Pitfall - Small reads writes on unbuffered streams are inefficient

Consider the following code to copy one file to another:

import java.io.*;

public class FileCopy {

    public static void main(String[] args) throws Exception {
        try (InputStream is = new FileInputStream(args[0]);
             OutputStream os = new FileOutputStream(args[1])) {
           int octet;
           while ((octet = is.read()) != -1) {
               os.write(octet);
           }
        }
    }
}

(We have deliberated omitted normal argument checking, error reporting and so on because they are not relevant to point of this example.)

If you compile the above code and use it to copy a huge file, you will notice that it is very slow. In fact, it will be at least a couple of orders of magnitude slower than the standard OS file copy utilities.

(Add actual performance measurements here!)

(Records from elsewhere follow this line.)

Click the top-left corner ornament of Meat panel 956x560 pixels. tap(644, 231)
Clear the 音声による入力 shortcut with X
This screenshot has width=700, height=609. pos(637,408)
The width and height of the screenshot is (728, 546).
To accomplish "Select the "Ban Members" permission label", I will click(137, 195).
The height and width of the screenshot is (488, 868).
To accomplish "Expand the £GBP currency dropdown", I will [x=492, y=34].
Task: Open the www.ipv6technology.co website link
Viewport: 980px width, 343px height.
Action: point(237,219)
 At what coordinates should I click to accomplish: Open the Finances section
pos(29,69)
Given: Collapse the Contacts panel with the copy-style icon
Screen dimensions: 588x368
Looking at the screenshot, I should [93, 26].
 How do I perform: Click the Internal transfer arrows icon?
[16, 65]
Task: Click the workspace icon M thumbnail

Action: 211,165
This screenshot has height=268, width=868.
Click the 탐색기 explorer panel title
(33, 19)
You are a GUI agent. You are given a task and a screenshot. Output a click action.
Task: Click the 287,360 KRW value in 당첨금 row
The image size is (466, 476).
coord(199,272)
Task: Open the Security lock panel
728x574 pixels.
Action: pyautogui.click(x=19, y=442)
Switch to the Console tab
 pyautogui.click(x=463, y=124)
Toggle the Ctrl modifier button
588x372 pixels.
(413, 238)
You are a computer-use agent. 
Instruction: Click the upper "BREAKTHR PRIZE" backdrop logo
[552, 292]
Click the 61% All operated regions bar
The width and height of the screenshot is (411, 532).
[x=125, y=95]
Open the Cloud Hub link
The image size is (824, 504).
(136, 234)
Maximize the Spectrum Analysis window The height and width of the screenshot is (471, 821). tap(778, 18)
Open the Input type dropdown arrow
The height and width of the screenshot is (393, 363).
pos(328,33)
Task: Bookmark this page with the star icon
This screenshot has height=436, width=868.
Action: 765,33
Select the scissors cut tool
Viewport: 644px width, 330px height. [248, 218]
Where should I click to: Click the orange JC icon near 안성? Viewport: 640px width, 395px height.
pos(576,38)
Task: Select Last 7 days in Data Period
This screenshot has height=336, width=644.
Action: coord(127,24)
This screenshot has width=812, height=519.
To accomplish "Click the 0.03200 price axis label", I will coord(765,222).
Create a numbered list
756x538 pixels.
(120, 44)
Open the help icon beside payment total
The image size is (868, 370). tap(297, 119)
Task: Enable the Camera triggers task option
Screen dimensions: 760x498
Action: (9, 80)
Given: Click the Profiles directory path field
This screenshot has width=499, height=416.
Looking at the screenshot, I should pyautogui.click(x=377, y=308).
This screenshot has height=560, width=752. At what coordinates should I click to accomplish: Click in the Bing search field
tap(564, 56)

The primary reason that the example above is slow (in the large file case) is that it is performing one-byte reads and one-byte writes on unbuffered byte streams. The simple way to improve performance is to wrap the streams with buffered streams. For example:

import java.io.*;

public class FileCopy {

    public static void main(String[] args) throws Exception {
        try (InputStream is = new BufferedInputStream(
                     new FileInputStream(args[0]));
             OutputStream os = new BufferedOutputStream(
                     new FileOutputStream(args[1]))) {
           int octet;
           while ((octet = is.read()) != -1) {
               os.write(octet);
           }
        }
    }
}

These small changes will improve data copy rate by at least a couple of orders of magnitude, depending on various platform-related factors. The buffered stream wrappers cause the data to be read and written in larger chunks. The instances both have buffers implemented as byte arrays.

With is, data is read from the file into the buffer a few kilobytes at a time. When read() is called, the implementation will typically return a byte from the buffer. It will only read from the underlying input stream if the buffer has been emptied.
The behavior for os is analogous. Calls to os.write(int) write single bytes into the buffer. Data is only written to the output stream when the buffer is full, or when os is flushed or closed.

What about character-based streams?

As you should be aware, Java I/O provides different APIs for reading and writing binary and text data.

InputStream and OutputStream are the base APIs for stream-based binary I/O
Reader and Writer are the base APIs for stream-based text I/O.

For text I/O, BufferedReader and BufferedWriter are the equivalents for BufferedInputStream and BufferedOutputStream.

Why do buffered streams make this much difference?

The real reason that buffered streams help performance is to do with the way that an application talks to the operating system:

Java method in a Java application, or native procedure calls in the JVM’s native runtime libraries are fast. They typically take a couple of machine instructions and have minimal performance impact.
By contrast, JVM runtime calls to the operating system are not fast. They involve something known as a “syscall”. The typical pattern for a syscall is as follows:

1. Put the syscall arguments into registers.
2. Execute a SYSENTER trap instruction.
3. The trap handler switched to privileged state and changes the virtual memory mappings.  Then it dispatches to the code to handle the specific syscall.
4. The syscall handler checks the arguments, taking care that it isn't being told to access memory that the user process should not see.
5. The syscall specific work is performed.  In the case of a `read` syscall, this may involve:
   1. checking that there is data to be read at the file descriptor's current position
   2. calling the file system handler to fetch the required data from disk (or wherever it is stored) into the buffer cache,
   3. copying data from the buffer cache to the JVM-supplied address
   4. adjusting thstream pointerse file descriptor position
6. Return from the syscall.  This entails changing VM mappings again and switching out of privileged state.